- WORK REQUIRED -
Across the listing below, how many lines have the word "beside" in them? Provide only the number.

- RECORDS SUPPLIED -
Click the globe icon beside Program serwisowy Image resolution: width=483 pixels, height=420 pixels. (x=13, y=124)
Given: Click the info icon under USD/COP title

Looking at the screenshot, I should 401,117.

* * *

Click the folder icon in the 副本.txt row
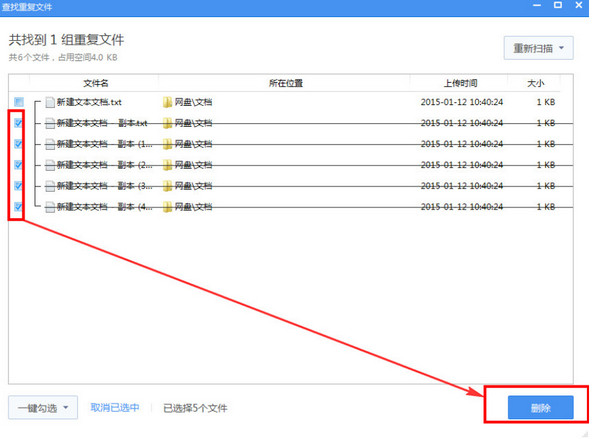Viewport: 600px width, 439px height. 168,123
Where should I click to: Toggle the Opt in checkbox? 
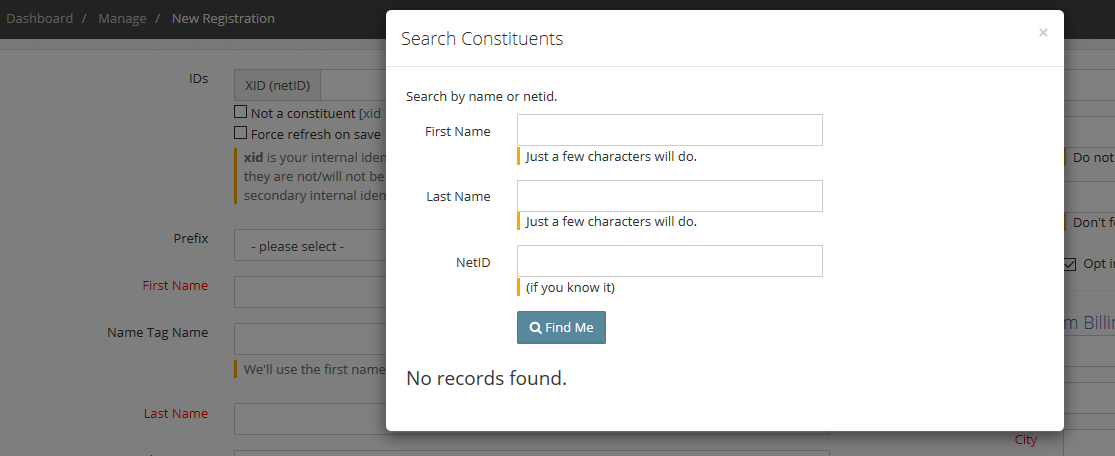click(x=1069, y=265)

==

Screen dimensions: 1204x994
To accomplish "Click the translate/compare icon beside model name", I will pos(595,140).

- THE COMPLETED TASK -
2